WRITTEN TASKS:
1: In the text on Pure's C++ dictionary types, which module holds the ordered dictionary data structures?
2: Can you condense the paragraph beginning "The other important difference to the standard library containers" from the text on Pure's C++ dictionary types into a shorter version that keeps its main facts?
3: Pick up the text on Pure's C++ dictionary types after its final sentence and keep writing it.

EXTRACT TO READ:
-------------------------
In Pure land, the C++ ``map`` and ``unordered_map`` containers and their
``multimap`` variants are made available as a collection of four data
structures:

.. type:: hashdict /type
   	  hashmdict /type

  Hashed (unordered) dictionary data structures. These work with arbitrary key
  (and value) types, like the hashed dictionary and set data structures in the
  standard library, and can be found in the ``hashdict.pure`` module.

.. type:: orddict /type
   	  ordmdict /type

  Ordered dictionary data structures. These require the keys to be ordered by
  the standard ``<`` predicate, like the ordered dictionary and set data
  structures in the standard library, and can be found in the ``orddict.pure``
  module.

Note that :type:`hashdict/type` and :type:`hashmdict/type` differ in that the
former has exactly one key-value association for each key in the dictionary,
while the latter is a "multidict" which allows multiple values to be
associated with a key. The same applies to the :type:`orddict/type` and
:type:`ordmdict/type` types.

In addition, there are various supertypes which correspond to different unions
of the hashed and ordered dictionary types. These are:

.. type:: hashxdict /type
   	  ordxdict /type

   Denotes any kind of hashed or ordered dictionary, respectively.

.. type:: stldict /type
   	  stlmdict /type

   Denotes any kind of singled-valued or multi-valued dictionary,
   respectively.

.. type:: stlxdict /type

   Denotes any kind of dictionary.

For instance, you can use :type:`hashxdict/type` to match both
:type:`hashdict/type` and :type:`hashmdict/type` values. Likewise,
:type:`stlmdict/type` matches both :type:`hashmdict/type` and
:type:`ordmdict/type` values. To match any kind of dictionary, use the
:type:`stlxdict/type` type.

These data structures are very thin wrappers around the C++ container types;
in fact, they are just pointers to the C++ containers. Memory management of
these objects is automatic, and customizable `pretty-printing`_ is provided as
well.

All data structures offer most of the usual Pure container interface (as well
as some extensions). In contrast to the standard library dictionaries, they
can be used both as dictionaries (holding key => value pairs) and sets
(holding only keys, without associated values), even at the same time.

The other important difference to the standard library containers is that the
stldict containers are *mutable* data structures; inserting and deleting
members really modifies the underlying C++ containers. (However, it is
possible to take copies of the containers in situations where it's necessary
to preserve value semantics.)
-------------------------
DATA:
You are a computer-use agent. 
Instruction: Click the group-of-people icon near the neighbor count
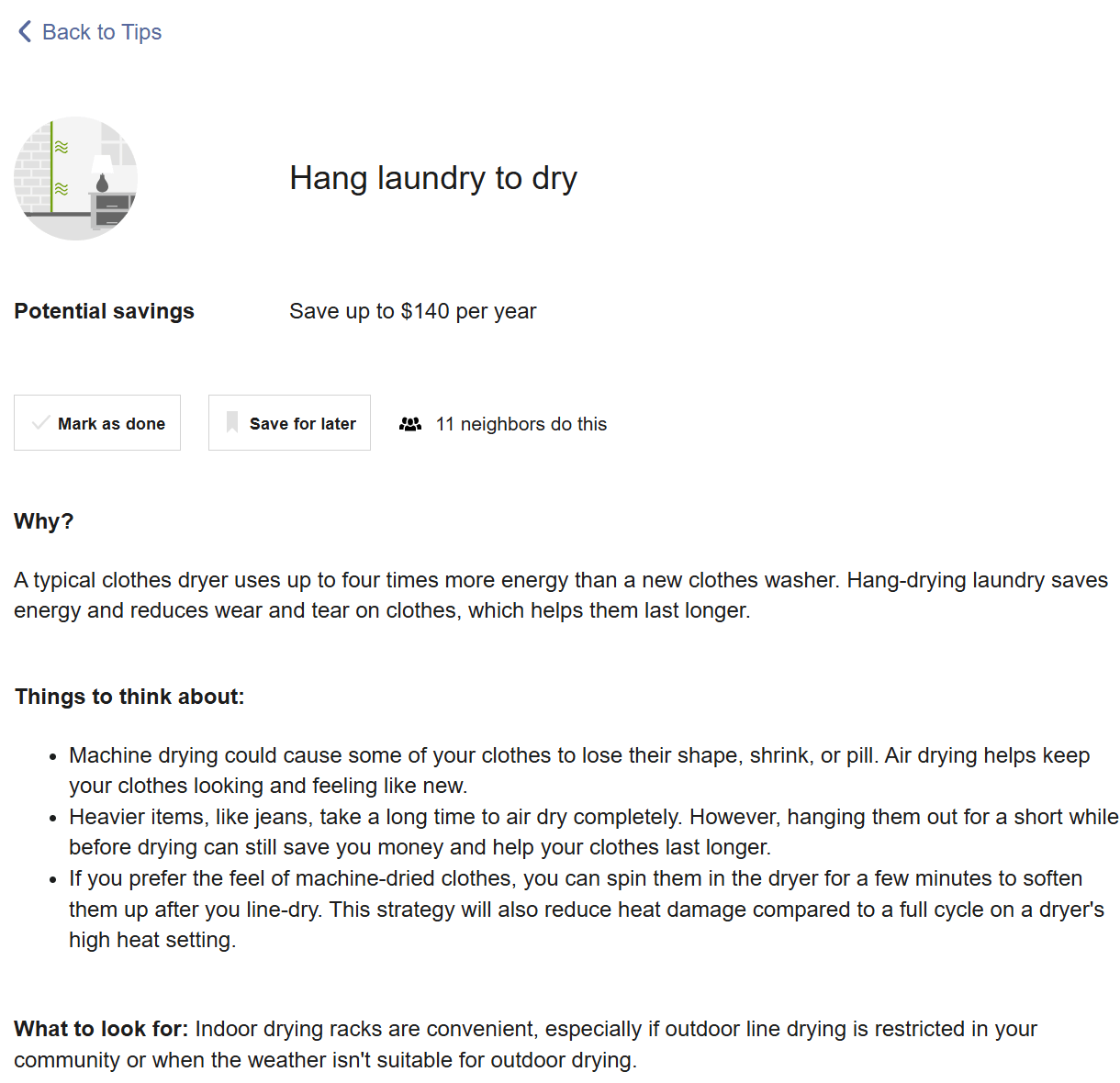coord(409,423)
-------------------------
EXPECTED RESULTS:
1: The ``orddict.pure`` module.

2: Unlike the standard library containers, stldict containers are mutable: inserting and deleting members actually modifies the underlying C++ containers. Copies can still be taken where value semantics must be preserved.

3:
Operations
==========

All types of dictionaries are simply pointers to the corresponding C++
containers which hold key-value associations where both keys and values may be
arbitrary Pure expressions. The `basic operations`_ described below can be
used to create, query and modify these objects. Comparisons_ of dictionaries
are implemented as well, and the `set-like operations`_ let you combine
dictionaries in different ways. These operations provide an interface similar
to the usual Pure container API.

In addition, the :mod:`stldict` module provides some `list-like operations`_
on dictionaries, so that the member data can be processed and aggregated in a
convenient fashion (including the ability to use dictionaries as generators in
list and matrix comprehensions), and there's also an interface to C++
iterators_ which enables you to traverse, inspect and modify the containers in
a more C++-like way. Some `low-level operations`_ are available to access
information about the underlying hash table of a hashed dictionary. Last but
not least, the module also offers some operations to customize the
`pretty-printing`_ of dictionary values.

When working with these data structures, please note the following special
properties of this implementation:

* All dictionary types are *mutable*. Inserting and deleting members really
  modifies the underlying C++ data structure as a side effect of the
  operation. If you need value semantics, you should probably use one of the
  dictionary or set data structures from the standard Pure library
  instead. Another possibility is to take a copy of a hashdict using the
  :func:`copy/stldict` function if you need to preserve the original value.

* Keys in a hashed dictionary may be stored in an apparently random order (not
  necessarily in the order in which they were inserted), while they are
  guaranteed to be in ascending order (by key) for ordered dictionaries.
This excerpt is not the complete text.